## WHAT IS REQUIRED
The answer must repeat every record exactly, with all pictures omitted.
┌─ GIVEN DATA
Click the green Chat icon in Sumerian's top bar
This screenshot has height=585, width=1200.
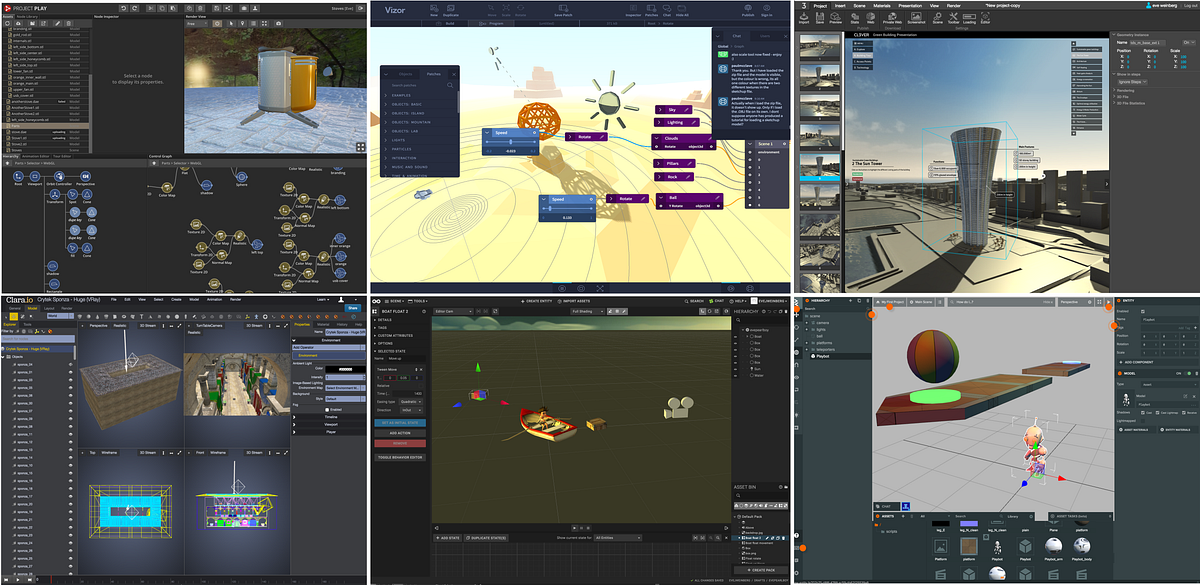pos(711,301)
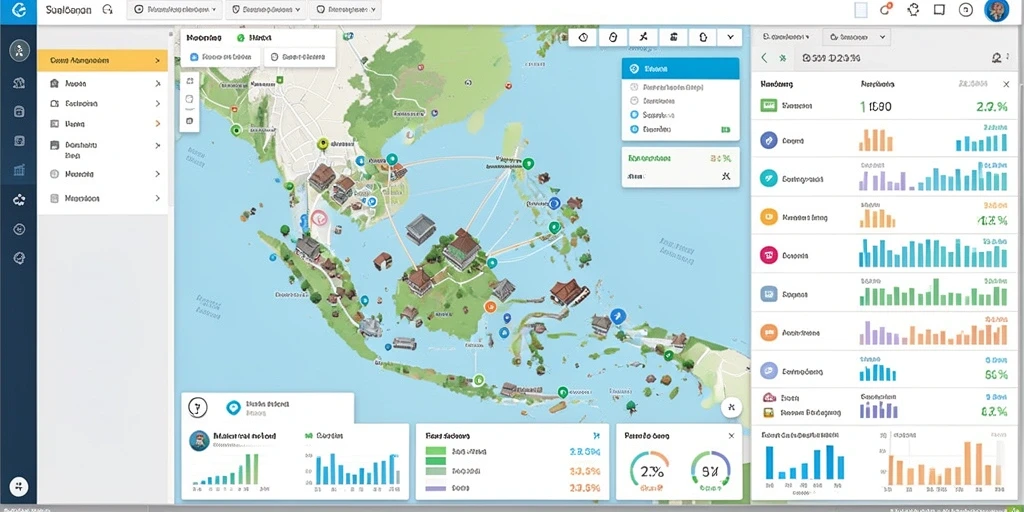Viewport: 1024px width, 512px height.
Task: Open the user avatar in the top-right header
Action: (996, 10)
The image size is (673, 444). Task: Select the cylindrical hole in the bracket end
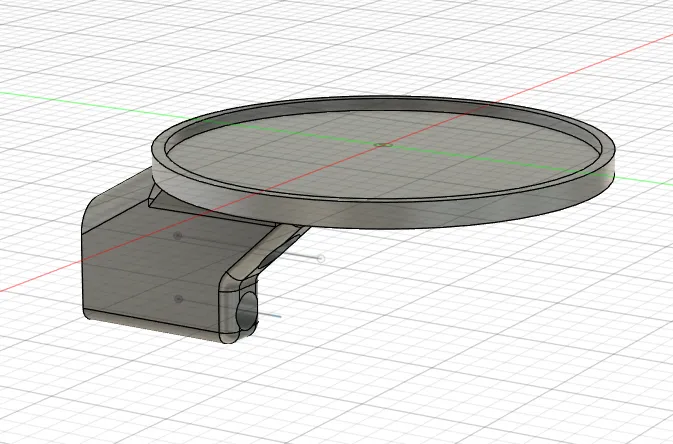click(247, 313)
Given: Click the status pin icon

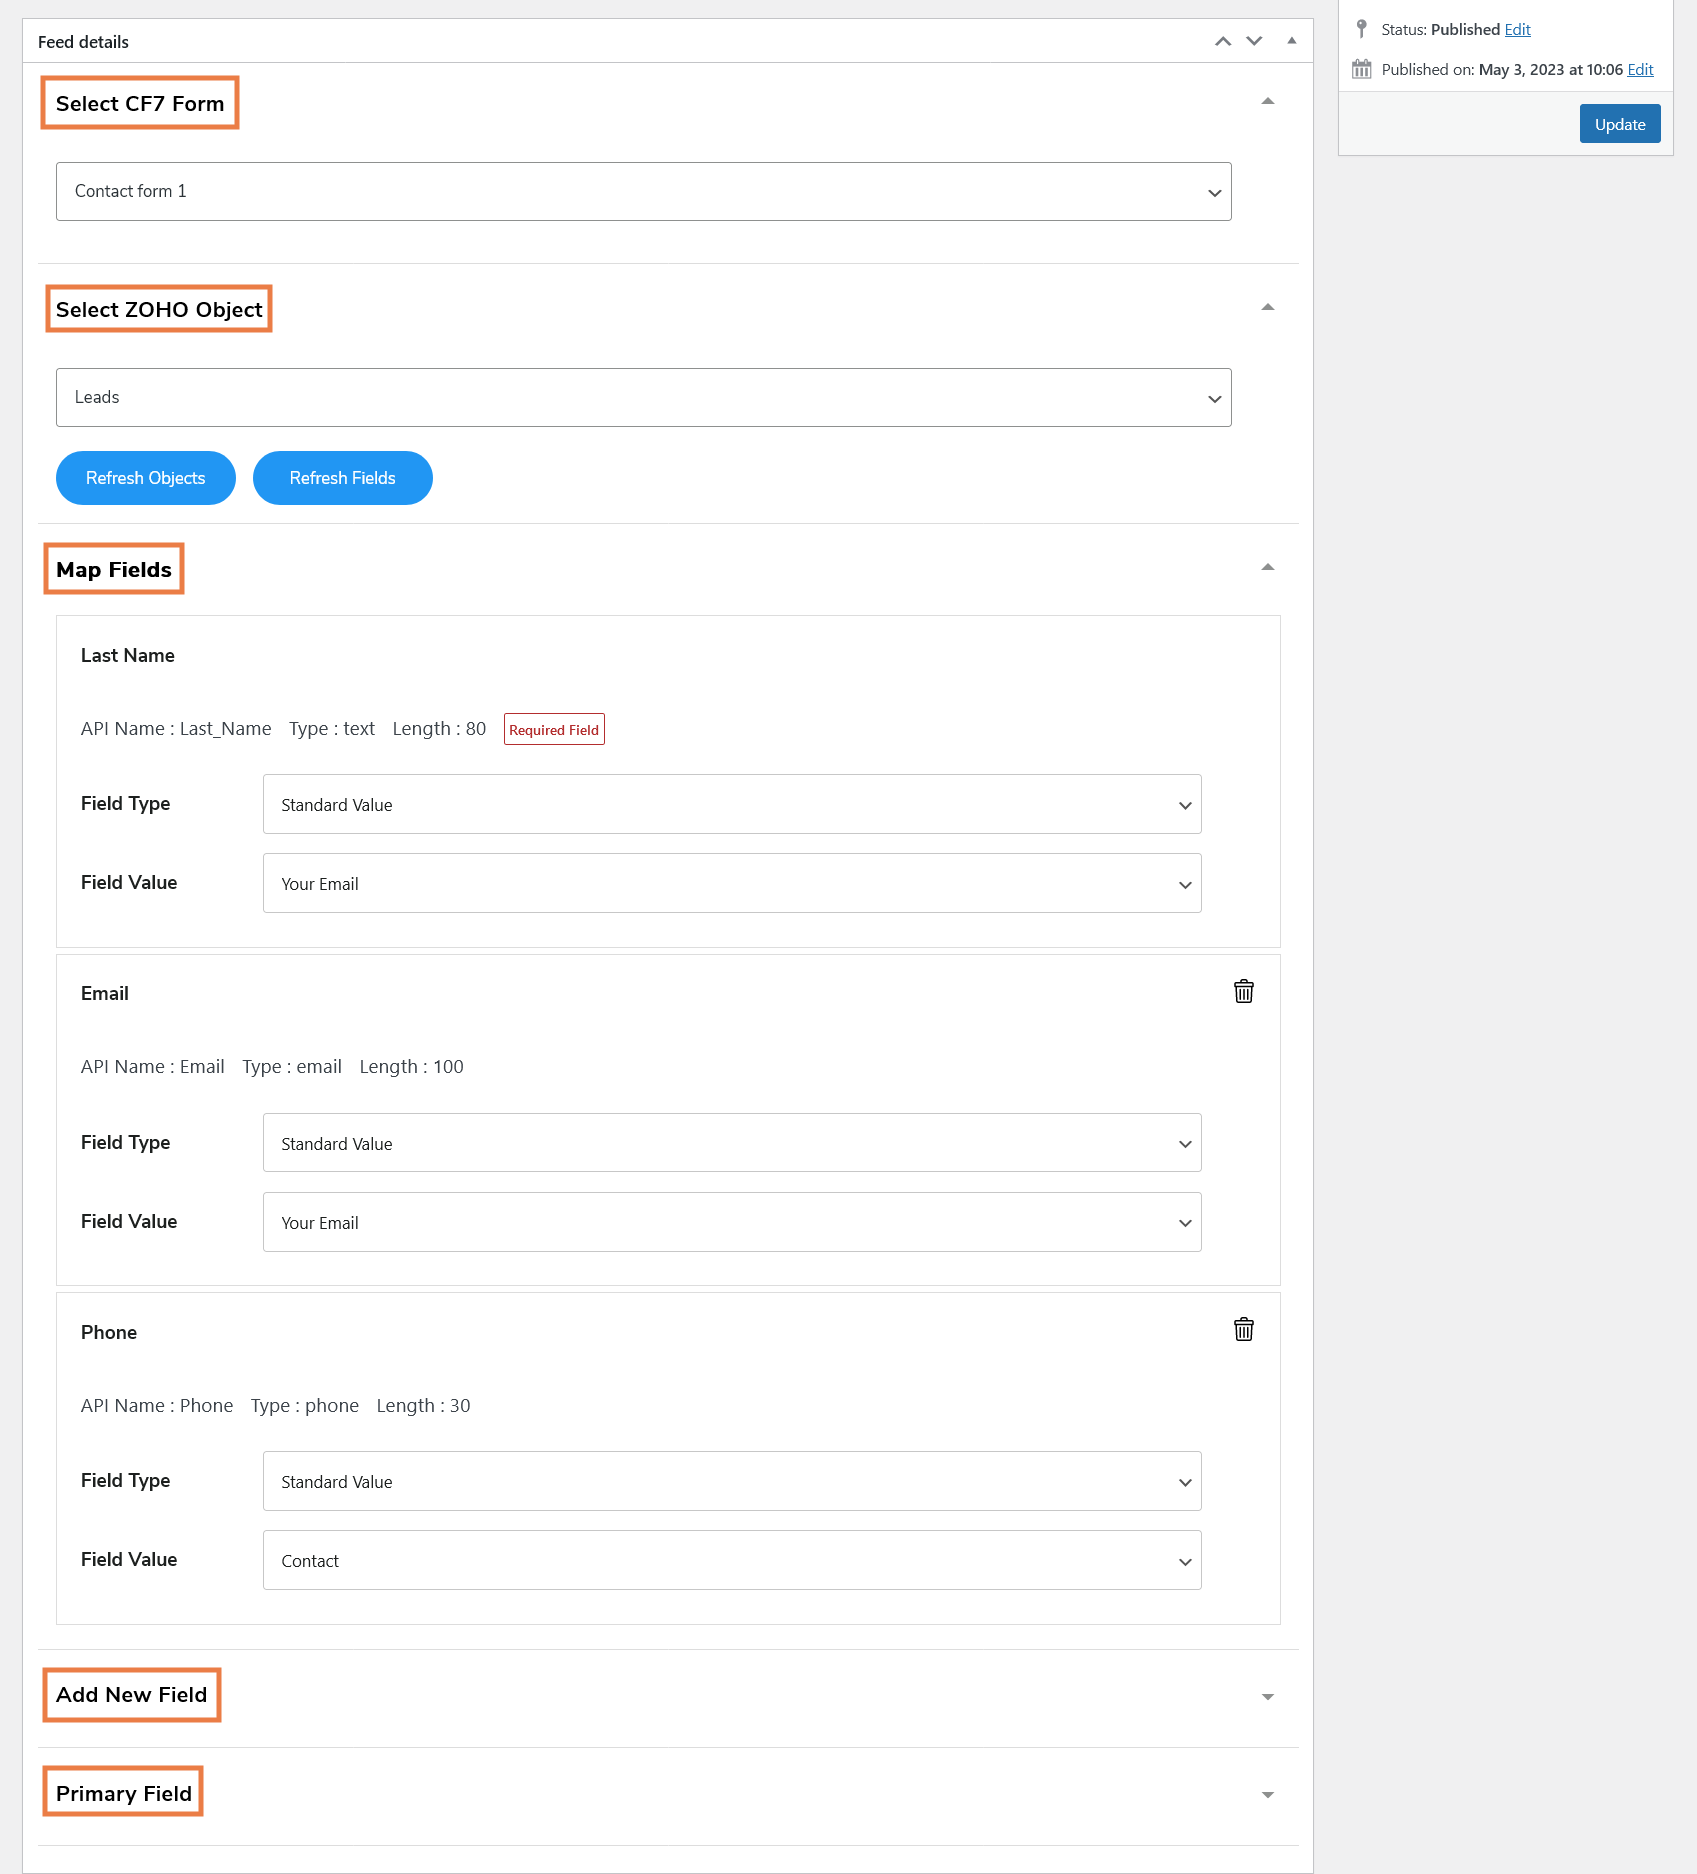Looking at the screenshot, I should pyautogui.click(x=1361, y=29).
└─
## ANSWER TO THE EXERCISE
Click the green Chat icon in Sumerian's top bar
This screenshot has height=585, width=1200.
pos(711,301)
Viewport: 1024px width, 512px height.
Task: Open the user avatar in the top-right header
Action: (996, 10)
The image size is (673, 444). Task: Select the cylindrical hole in the bracket end
click(247, 313)
Given: Click the status pin icon

Looking at the screenshot, I should pyautogui.click(x=1361, y=29).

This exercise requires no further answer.